Christina Lamb interviews the husband of the late Benazir Bhutto, Asif Ali Zardari, who hopes to be named President of Pakistan this Saturday
Islamabad
On the wall above Asif Ali Zardari’s dining table in Islamabad is a framed copy of a letter. The handwriting is small and neat and it looks nothing special but he frequently grabs it from the wall to show to visitors. For on this piece of paper rests the remarkable rise of the man for years vilified as Mr Ten Percent, who this weekend looks set to become Pakistan’s President.
The letter is written by his late wife Benazir Bhutto, and dated 16 October 2007, two days before her return to Pakistan from exile, and 11 weeks before her assassination. Addressed to supporters of her Pakistan People’s Party (PPP) to be opened in the event of her death, she wrote it at her home in Dubai shortly after receiving a delegation from foreign intelligence services warning her she would be killed if she went back. ‘I would like my husband Asif Ali Zardari to lead you in this interim period until you and he decide what is best,’ it states. ‘I say this because he is a man of courage and honour. He spent 11 and a half years in prison without bending despite torture.’
‘You see,’ he said to me over lunch at his house last month, as he jabbed at the text. ‘She knew I was the only one with the strength to hold it all together.’

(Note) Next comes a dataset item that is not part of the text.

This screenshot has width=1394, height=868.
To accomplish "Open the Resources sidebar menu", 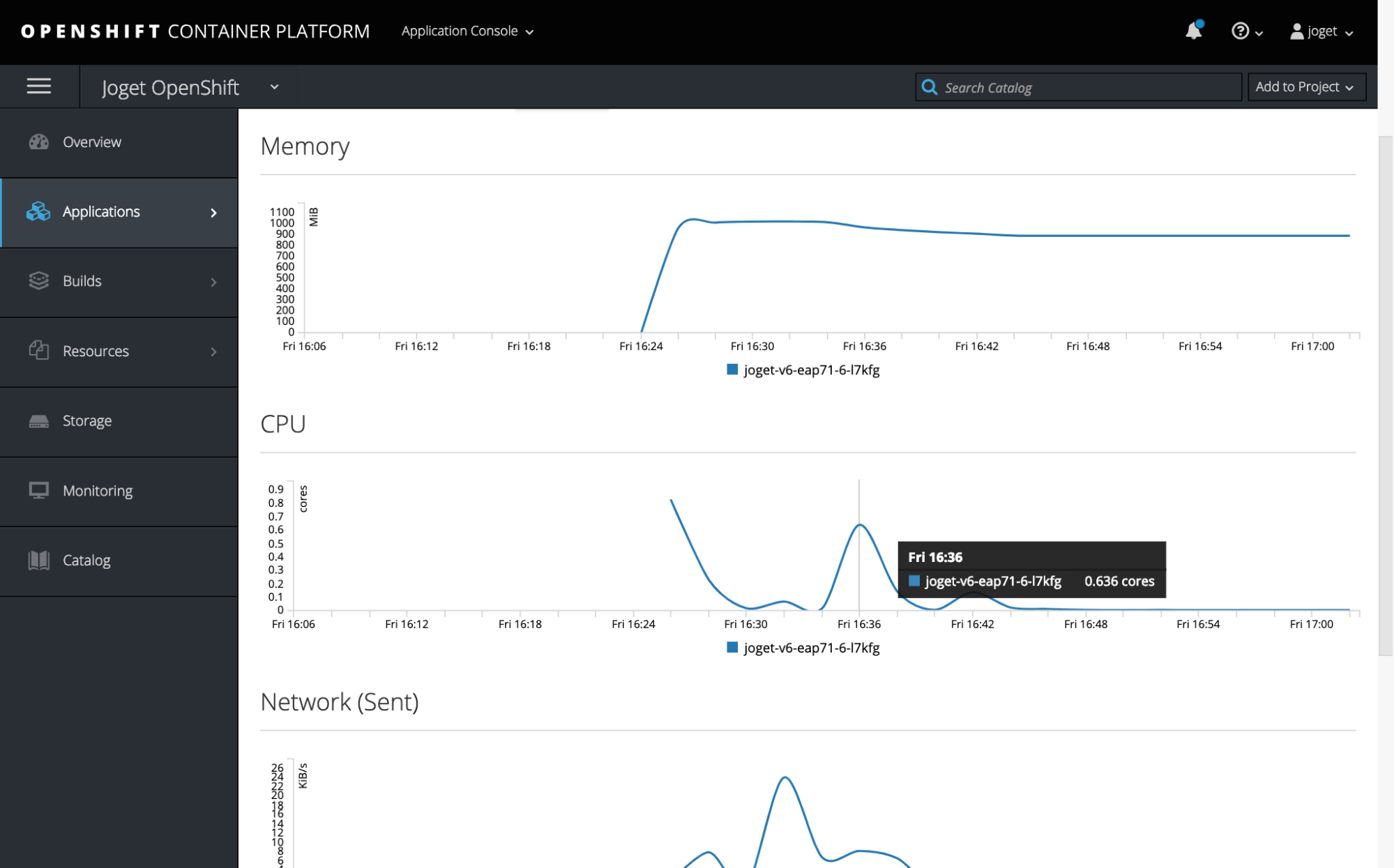I will (x=119, y=351).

When Zardari produced this ‘political will’ at the first meeting of the party leadership after Bhutto’s assassination at the end of December, her long-time associates were stunned. Zardari had long been known as anything from Mr Ten Percent to Mr Thirty Percent and his alleged corruption was widely regarded as the reason for the early demise of Bhutto’s two governments. ‘Zardari? I don’t believe it,’ was the reaction of one of Bhutto’s oldest advisers in London, when I contacted him with the news. Zardari himself calls the will ‘the joker in the pack’.